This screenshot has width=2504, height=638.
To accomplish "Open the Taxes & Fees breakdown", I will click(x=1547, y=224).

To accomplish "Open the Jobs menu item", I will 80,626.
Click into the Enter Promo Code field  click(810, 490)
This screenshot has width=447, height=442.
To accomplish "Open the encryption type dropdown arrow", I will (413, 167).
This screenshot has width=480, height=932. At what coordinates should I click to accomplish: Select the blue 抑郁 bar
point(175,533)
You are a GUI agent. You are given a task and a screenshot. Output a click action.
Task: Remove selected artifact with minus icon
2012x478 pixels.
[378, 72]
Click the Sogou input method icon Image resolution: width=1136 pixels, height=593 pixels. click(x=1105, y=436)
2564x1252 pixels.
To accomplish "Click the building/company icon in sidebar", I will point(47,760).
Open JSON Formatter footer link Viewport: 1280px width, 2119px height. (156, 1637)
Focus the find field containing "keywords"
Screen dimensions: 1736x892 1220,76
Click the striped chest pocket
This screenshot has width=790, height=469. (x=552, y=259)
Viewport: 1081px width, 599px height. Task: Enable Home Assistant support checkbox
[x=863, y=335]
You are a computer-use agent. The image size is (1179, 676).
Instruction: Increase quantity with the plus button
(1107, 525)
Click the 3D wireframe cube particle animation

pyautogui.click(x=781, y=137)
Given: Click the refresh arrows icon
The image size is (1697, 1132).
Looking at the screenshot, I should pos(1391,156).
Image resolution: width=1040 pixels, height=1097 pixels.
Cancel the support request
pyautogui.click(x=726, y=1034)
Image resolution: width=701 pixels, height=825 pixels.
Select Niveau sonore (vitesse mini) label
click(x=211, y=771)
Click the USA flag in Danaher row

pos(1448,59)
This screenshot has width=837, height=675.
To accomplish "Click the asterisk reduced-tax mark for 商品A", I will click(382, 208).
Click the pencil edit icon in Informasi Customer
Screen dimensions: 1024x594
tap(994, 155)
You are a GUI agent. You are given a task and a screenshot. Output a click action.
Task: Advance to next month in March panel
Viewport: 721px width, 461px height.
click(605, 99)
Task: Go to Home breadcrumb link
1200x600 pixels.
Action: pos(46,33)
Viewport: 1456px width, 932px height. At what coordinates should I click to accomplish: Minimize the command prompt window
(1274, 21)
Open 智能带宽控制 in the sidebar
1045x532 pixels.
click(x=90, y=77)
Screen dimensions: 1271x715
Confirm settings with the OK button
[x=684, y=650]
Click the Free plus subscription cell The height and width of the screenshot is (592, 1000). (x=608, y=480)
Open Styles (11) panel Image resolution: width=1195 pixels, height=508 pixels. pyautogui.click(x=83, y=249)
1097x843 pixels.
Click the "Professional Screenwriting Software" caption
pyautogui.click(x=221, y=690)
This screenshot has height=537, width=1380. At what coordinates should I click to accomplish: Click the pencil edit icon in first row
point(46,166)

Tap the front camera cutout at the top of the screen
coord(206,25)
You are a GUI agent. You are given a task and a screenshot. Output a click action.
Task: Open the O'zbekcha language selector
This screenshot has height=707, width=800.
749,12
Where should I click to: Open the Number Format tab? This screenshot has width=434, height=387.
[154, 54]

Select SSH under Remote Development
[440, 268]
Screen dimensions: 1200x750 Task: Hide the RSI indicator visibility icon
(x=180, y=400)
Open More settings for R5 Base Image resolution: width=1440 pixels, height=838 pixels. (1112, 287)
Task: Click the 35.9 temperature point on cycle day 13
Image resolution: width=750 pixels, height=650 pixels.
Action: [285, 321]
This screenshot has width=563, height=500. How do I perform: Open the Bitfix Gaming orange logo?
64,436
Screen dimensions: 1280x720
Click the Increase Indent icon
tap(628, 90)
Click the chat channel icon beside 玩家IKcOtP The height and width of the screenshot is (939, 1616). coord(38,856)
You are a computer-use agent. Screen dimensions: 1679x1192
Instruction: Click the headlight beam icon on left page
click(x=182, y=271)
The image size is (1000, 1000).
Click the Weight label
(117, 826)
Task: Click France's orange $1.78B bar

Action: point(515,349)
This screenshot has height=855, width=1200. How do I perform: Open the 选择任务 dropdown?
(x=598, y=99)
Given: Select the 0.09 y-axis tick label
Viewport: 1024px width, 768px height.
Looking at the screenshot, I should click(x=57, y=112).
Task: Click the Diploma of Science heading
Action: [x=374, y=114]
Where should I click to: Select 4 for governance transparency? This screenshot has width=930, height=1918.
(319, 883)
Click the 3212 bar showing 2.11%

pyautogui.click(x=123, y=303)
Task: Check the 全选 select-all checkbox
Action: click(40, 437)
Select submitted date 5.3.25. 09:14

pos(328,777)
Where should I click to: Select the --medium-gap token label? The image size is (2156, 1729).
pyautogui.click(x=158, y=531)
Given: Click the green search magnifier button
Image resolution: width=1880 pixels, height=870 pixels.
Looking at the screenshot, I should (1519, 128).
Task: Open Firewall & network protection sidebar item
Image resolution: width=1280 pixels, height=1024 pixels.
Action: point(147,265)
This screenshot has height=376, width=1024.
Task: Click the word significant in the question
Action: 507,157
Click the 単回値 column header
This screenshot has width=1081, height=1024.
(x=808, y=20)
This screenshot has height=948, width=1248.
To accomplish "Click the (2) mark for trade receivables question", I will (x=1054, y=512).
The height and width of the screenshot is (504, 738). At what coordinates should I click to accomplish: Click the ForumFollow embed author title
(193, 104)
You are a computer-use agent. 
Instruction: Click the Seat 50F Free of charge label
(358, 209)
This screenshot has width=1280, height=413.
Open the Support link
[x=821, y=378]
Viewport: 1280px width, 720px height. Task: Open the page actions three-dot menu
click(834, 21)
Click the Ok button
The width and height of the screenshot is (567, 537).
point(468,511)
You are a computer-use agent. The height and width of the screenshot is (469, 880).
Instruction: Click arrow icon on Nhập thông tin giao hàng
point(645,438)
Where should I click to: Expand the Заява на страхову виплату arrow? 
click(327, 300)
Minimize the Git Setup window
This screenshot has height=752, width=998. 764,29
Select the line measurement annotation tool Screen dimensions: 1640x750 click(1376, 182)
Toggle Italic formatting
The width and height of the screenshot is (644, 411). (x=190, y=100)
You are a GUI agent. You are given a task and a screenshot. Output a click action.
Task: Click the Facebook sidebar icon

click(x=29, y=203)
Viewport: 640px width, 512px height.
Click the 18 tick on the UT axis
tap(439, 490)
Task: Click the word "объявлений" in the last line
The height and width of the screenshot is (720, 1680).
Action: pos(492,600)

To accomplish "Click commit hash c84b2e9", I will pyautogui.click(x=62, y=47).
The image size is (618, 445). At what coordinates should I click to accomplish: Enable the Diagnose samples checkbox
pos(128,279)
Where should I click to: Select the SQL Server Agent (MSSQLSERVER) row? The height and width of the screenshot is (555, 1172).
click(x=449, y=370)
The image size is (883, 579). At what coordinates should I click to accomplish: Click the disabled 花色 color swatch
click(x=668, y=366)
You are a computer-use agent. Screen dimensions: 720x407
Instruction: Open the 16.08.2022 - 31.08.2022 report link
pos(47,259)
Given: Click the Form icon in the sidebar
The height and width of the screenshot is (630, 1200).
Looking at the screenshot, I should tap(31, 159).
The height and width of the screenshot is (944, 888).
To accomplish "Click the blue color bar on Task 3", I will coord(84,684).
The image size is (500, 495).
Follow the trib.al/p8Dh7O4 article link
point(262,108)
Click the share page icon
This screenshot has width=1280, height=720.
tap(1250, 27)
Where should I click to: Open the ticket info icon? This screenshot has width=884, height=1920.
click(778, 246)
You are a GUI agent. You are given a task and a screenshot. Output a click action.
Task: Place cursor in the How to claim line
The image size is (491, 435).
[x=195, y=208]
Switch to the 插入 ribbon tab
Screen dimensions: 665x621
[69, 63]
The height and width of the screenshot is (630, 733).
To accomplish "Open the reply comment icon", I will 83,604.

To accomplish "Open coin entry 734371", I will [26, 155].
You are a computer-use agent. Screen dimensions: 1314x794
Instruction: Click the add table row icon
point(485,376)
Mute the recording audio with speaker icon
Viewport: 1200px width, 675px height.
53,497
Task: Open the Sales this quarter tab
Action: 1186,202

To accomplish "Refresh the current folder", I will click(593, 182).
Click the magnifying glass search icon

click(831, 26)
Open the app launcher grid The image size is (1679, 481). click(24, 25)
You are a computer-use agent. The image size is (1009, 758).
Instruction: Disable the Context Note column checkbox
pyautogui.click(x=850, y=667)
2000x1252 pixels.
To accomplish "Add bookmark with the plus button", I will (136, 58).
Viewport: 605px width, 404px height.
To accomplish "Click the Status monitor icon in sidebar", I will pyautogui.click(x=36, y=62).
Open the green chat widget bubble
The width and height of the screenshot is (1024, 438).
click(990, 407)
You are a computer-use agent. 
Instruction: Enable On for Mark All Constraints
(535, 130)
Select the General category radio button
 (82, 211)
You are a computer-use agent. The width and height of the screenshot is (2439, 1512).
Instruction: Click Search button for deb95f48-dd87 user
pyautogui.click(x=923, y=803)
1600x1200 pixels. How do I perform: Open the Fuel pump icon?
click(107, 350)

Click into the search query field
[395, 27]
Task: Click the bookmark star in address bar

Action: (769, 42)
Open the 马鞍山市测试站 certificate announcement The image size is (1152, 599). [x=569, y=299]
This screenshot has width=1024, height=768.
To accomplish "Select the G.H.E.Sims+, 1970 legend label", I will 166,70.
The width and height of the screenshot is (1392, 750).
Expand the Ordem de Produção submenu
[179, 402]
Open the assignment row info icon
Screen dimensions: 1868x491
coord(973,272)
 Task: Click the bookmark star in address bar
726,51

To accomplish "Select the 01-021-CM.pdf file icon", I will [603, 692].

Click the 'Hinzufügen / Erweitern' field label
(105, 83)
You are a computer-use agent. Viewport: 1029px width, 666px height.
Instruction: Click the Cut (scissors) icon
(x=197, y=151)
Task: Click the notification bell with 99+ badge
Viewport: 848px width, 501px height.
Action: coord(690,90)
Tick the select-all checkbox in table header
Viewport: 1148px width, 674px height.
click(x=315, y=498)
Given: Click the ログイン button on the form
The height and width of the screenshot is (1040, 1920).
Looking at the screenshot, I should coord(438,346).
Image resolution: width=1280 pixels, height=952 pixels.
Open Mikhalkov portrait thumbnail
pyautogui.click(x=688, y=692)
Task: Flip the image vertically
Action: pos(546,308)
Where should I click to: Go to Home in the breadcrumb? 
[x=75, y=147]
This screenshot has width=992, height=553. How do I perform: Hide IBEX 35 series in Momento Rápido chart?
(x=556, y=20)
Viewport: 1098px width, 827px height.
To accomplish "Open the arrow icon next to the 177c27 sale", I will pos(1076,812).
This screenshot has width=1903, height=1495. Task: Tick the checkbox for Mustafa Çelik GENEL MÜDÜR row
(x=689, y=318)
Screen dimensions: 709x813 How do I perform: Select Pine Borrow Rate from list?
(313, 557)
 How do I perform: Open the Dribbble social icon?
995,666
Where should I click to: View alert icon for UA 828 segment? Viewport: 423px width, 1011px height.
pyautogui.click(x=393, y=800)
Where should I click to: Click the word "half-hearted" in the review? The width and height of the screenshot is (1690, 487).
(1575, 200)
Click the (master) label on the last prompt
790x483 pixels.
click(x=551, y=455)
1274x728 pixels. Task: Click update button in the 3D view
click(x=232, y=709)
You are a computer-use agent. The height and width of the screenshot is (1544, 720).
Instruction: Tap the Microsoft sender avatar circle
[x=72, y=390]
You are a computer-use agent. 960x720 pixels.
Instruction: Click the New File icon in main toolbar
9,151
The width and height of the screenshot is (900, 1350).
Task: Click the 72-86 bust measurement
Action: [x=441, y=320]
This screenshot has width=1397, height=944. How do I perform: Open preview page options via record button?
━━━━━━━━━━━━━━━━━━━━
### WHAT YOU HAVE TO DO
Write out exactly the lines above from the line with "This screenshot has width=1280, height=413." through the line with "The image size is (500, 495).", both of them included, and leave out all other lines.

### SOLUTION FOR THIS TASK
This screenshot has width=1280, height=413.
Open the Support link
[x=821, y=378]
Viewport: 1280px width, 720px height. Task: Open the page actions three-dot menu
click(834, 21)
Click the Ok button
The width and height of the screenshot is (567, 537).
point(468,511)
You are a computer-use agent. The height and width of the screenshot is (469, 880).
Instruction: Click arrow icon on Nhập thông tin giao hàng
point(645,438)
Where should I click to: Expand the Заява на страхову виплату arrow? 
click(327, 300)
Minimize the Git Setup window
This screenshot has height=752, width=998. 764,29
Select the line measurement annotation tool Screen dimensions: 1640x750 click(1376, 182)
Toggle Italic formatting
The width and height of the screenshot is (644, 411). (x=190, y=100)
You are a GUI agent. You are given a task and a screenshot. Output a click action.
Task: Click the Facebook sidebar icon

click(x=29, y=203)
Viewport: 640px width, 512px height.
Click the 18 tick on the UT axis
tap(439, 490)
Task: Click the word "объявлений" in the last line
The height and width of the screenshot is (720, 1680).
Action: pos(492,600)

To accomplish "Click commit hash c84b2e9", I will pyautogui.click(x=62, y=47).
The image size is (618, 445). At what coordinates should I click to accomplish: Enable the Diagnose samples checkbox
pos(128,279)
Where should I click to: Select the SQL Server Agent (MSSQLSERVER) row? The height and width of the screenshot is (555, 1172).
click(x=449, y=370)
The image size is (883, 579). At what coordinates should I click to accomplish: Click the disabled 花色 color swatch
click(x=668, y=366)
You are a computer-use agent. Screen dimensions: 720x407
Instruction: Open the 16.08.2022 - 31.08.2022 report link
pos(47,259)
Given: Click the Form icon in the sidebar
The height and width of the screenshot is (630, 1200).
Looking at the screenshot, I should tap(31, 159).
The height and width of the screenshot is (944, 888).
To accomplish "Click the blue color bar on Task 3", I will coord(84,684).
The image size is (500, 495).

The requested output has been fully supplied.